I’ve added commercial add-ons to Noice, and I wonder if it could continue its distribution through F-Droid.
In short, there are the following changes:
The Android client is open-source (GPL-3.0) and uses two network services: the back-end API and the CDN.
I plan to open-source the back-end API before releasing the commercialised version of the Android Client.
The back-end API handles subscriptions and payments using Stripe for the F-Droid (free/libre) Android app variant. The Google Play app variant handles subscriptions and payments using Play In-App billing (due to policy restrictions).
The CDN hosts a static sound library and is closed-source.
Is it still eligible for listing on F-Droid? If yes, what anti-features do I need and how do I add them to the metadata? If not, how do I keep its F-Droid build pinned to its last free release? Thanks!
The back-end API handles subscriptions and payments using Stripe for the F-Droid (free/libre) Android app variant
Does the app include a library from Stripe for that? If so, is this library FOSS?
The CDN hosts a static sound library and is closed-source
What do you mean by the sound library? Is it a set of sound files that are downloaded by the app and played, or a library with executable code that is downloaded and executed?
Does the app include a library from Stripe for that? If so, is this library FOSS?
No, the Android app doesn’t directly interact with Stripe. The back-end API manages Stripe interactions on behalf of the Android app.
What do you mean by the sound library? Is it a set of sound files that are downloaded by the app and played, or a library with executable code that is downloaded and executed?
It’s a collection of audio files and their descriptive metadata. It doesn’t contain anything executable.
So, all app instances will contact network services on start (subscription check and sounds download). If those services track users, the app should get the tracking anti-feature.
The app in general seems to be perfectly compatible with our inclusion criteria.
As I said earlier, all of Noice’s code (including the back-end API) is now open-source on GitHub.
And depending on which CDN is used, maybe the Tracking AF also applies.
To add more details to this, the CDN is essentially an Nginx server that checks for authorisation when a user requests an audio file. If the user has valid credentials, it serves the file from an object-store.
Last time, I asked how to handle the transition of Noice from a FOSS to a commercial but open-sourced app. And following the discussion, I was suggested to add NonFreeNet and Tracking anti-features. NonFreeNet made complete sense since the backend service is an open-source software running on a private server. But I am still confused about the Tracking anti-feature.
In the F-Droid docs, it says:
Examples of where this Anti-Feature might be applied:
Sending crash reports without your knowledge or permission
Checking for updates without your knowledge or permission
Noice does neither of these things.

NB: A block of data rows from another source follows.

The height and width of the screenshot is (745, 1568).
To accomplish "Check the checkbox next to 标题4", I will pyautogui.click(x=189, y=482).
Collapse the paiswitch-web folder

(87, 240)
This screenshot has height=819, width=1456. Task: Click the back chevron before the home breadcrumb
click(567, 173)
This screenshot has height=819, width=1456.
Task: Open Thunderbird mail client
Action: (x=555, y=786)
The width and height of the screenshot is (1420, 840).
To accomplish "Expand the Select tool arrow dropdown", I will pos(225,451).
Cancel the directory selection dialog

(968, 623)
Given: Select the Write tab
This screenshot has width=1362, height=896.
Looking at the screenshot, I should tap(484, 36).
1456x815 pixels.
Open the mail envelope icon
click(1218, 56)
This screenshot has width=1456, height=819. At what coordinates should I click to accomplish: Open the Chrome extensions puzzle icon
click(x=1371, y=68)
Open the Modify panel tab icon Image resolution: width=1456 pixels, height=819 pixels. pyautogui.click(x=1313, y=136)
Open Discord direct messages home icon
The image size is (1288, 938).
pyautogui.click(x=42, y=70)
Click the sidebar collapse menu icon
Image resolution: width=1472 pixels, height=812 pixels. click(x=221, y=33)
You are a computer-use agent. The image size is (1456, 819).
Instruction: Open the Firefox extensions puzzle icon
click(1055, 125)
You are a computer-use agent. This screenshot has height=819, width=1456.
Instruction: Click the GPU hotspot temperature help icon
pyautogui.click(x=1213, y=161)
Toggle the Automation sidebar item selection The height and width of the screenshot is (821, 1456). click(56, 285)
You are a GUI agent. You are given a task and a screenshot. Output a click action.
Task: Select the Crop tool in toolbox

Additionally, to my knowledge, it doesn’t collect data that the user doesn’t explicitly provide or consent to. Can someone please provide me with some additional clarification on what exactly constitutes “tracking you and/or reporting your activity”? Please let me know if you need more details from me!
@Licaon_Kter That seems a little excessive, in my opinion. But that’s not my point! Many apps are only tagged with the NonFreeNet anti-feature even though they use proprietary upstream services. I arbitrarily selected five apps from this list where I thought I would find this discrepancy, and I lucked out on all five.
Why was it added to start with? What library or activity triggered it? Using its own server usually only warrants NonFreeNet, not Tracking, unless there’s something else. There was no AF added when you introcuced it. Both were just added half a year ago – which again points here for context (circle closed).
Has that changed? If not, both AF are still warranted. As for the other examples you’ve mentioned, that’s comparing apples with peaches: who installs Newpipe intends to watch videos from YT. Who installs PocketHub does that because they want to use it with Github, and so on. While installing and using your app, one does NOT intend to load files from some non-free services one is not even aware of.